▶ **Problem description**:
Would you output the entries below only from the line containing "揖保郡太子町の出張買取 (167, 1948)" through the line containing "岡山県の出張買取 (245, 1984)", exactly as they stand and with both ends included?

▶ **Working data**:
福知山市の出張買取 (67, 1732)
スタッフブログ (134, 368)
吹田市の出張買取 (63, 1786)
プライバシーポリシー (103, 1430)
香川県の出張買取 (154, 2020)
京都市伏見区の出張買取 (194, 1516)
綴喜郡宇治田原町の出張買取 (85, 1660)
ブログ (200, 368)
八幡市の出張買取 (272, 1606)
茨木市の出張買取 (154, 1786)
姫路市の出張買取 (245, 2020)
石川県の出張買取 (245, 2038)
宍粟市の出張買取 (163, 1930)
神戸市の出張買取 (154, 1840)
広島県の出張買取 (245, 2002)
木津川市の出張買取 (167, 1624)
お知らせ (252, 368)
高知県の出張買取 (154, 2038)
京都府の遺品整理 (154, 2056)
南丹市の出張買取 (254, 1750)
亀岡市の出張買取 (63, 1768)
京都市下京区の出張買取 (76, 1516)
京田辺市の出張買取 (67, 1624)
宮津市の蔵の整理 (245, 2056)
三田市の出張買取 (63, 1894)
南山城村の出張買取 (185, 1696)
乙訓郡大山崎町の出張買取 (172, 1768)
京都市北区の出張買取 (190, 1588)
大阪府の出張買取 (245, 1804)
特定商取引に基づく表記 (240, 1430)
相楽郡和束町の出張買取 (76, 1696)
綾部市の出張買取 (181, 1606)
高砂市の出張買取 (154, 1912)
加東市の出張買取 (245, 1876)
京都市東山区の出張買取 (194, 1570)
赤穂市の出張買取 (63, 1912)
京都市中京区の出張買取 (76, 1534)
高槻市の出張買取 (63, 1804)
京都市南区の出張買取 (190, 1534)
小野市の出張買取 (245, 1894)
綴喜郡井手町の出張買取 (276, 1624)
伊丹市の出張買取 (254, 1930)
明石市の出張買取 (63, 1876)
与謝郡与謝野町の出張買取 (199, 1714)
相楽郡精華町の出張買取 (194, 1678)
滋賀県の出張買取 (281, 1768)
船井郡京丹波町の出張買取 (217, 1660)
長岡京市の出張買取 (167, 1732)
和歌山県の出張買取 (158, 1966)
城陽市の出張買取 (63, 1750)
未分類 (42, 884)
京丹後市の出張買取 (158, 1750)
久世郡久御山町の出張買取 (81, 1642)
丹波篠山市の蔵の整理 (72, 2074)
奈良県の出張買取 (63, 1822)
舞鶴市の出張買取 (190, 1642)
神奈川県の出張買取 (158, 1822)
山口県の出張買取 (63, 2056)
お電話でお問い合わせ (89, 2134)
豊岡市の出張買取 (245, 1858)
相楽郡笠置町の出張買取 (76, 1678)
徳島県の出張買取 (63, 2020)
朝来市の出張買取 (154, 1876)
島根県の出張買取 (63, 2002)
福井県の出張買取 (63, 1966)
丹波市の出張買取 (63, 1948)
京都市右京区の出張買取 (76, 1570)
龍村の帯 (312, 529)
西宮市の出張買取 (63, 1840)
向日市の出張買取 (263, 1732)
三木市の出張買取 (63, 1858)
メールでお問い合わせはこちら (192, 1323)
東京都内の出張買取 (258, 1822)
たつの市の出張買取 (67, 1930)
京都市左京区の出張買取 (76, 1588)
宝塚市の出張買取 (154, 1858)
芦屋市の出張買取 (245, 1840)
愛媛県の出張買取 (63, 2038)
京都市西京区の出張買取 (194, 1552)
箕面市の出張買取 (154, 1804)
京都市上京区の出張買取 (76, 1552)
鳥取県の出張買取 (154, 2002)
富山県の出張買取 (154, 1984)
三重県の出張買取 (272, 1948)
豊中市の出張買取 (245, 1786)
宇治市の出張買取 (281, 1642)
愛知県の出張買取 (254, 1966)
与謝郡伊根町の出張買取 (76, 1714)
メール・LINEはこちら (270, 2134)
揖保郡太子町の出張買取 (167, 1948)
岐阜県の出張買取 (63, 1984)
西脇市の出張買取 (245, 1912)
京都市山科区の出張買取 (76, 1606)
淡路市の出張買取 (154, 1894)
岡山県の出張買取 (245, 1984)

---

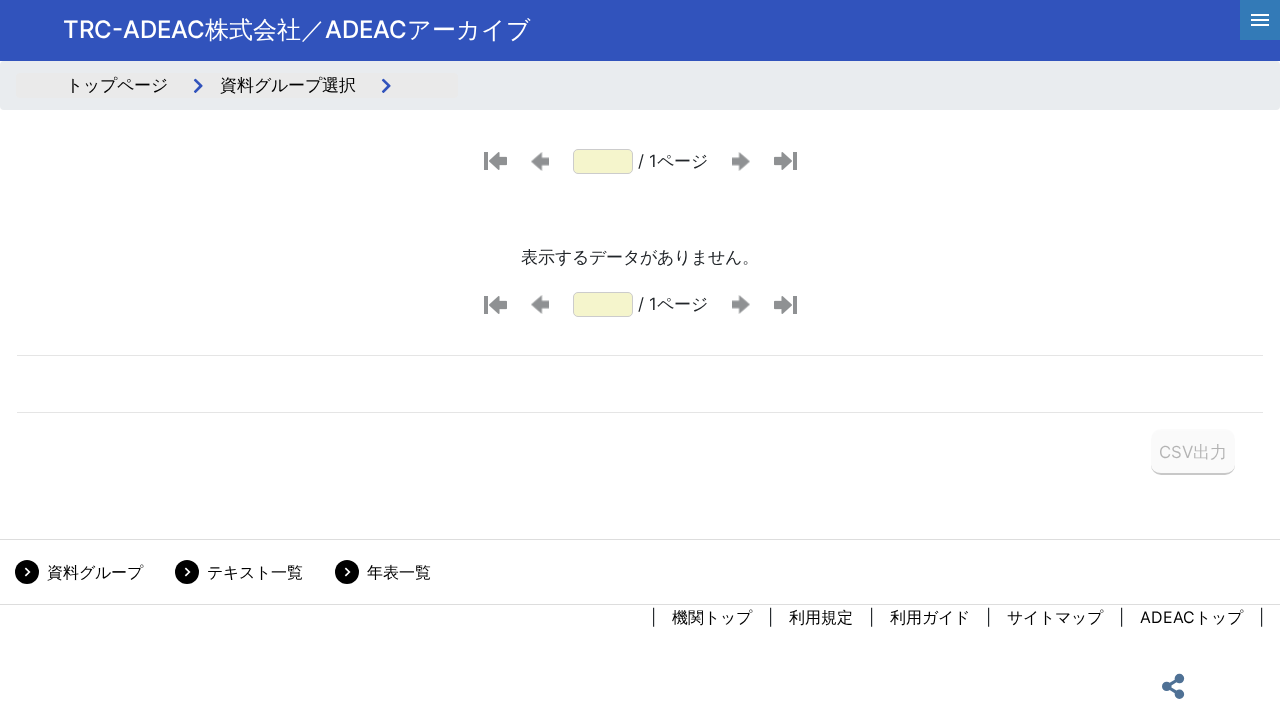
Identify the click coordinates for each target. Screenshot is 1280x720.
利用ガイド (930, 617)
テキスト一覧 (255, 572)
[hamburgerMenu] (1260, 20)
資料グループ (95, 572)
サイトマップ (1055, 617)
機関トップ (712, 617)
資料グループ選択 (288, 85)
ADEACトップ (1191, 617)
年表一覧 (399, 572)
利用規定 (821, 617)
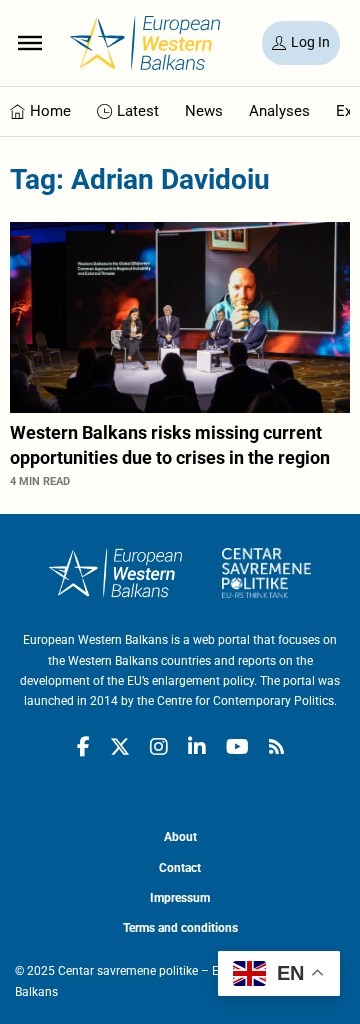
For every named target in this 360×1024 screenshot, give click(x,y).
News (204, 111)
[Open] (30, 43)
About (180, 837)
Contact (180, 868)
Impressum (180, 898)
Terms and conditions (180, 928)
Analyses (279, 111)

---

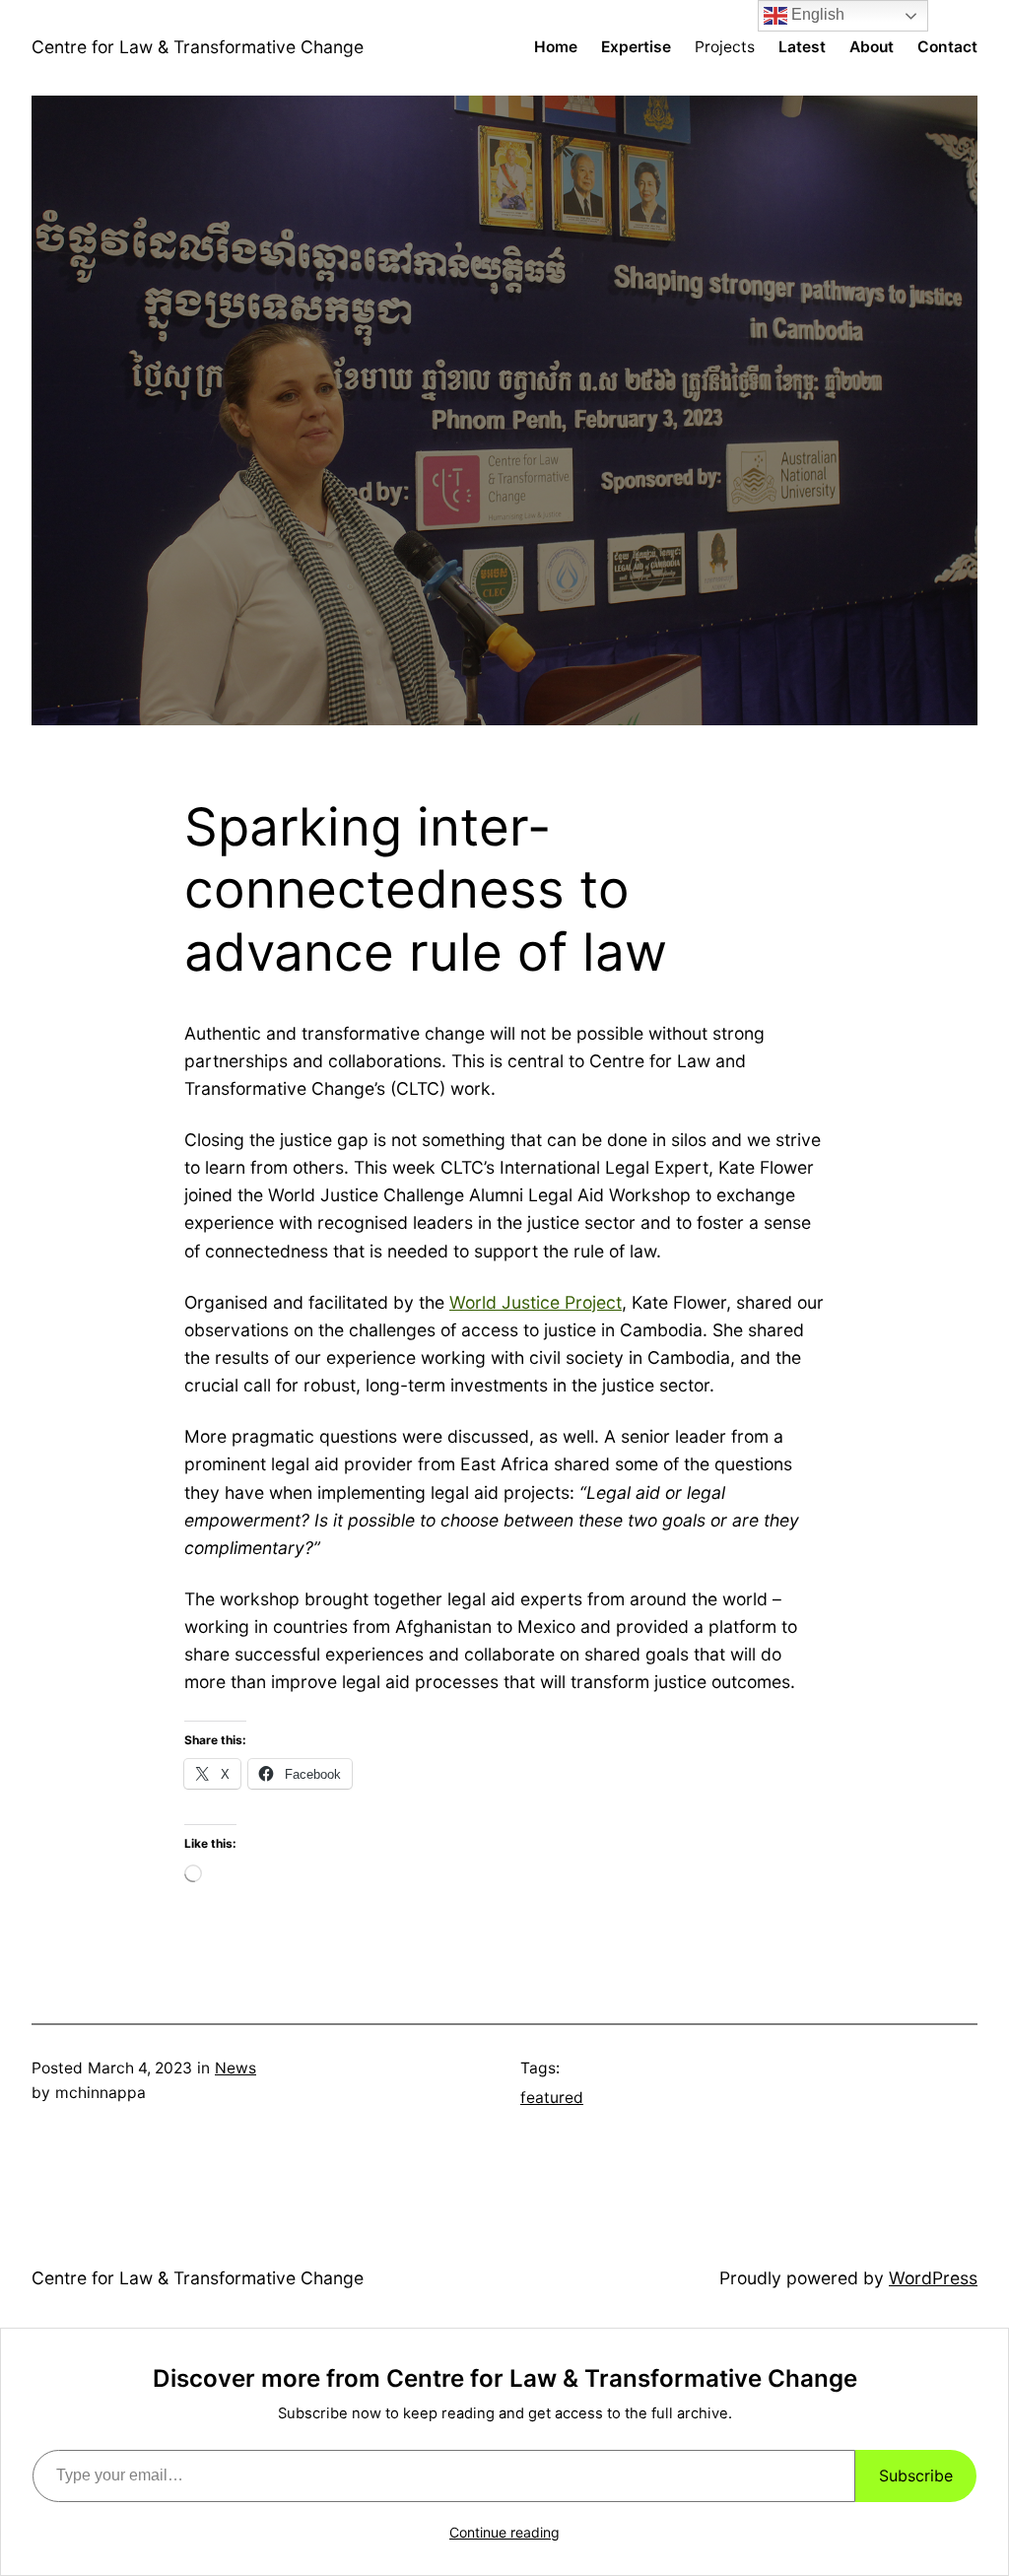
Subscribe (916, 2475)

▶ **Exercise solution**:
揖保郡太子町の出張買取 (167, 1948)
岐阜県の出張買取 (63, 1984)
西脇市の出張買取 (245, 1912)
京都市山科区の出張買取 (76, 1606)
淡路市の出張買取 (154, 1894)
岡山県の出張買取 (245, 1984)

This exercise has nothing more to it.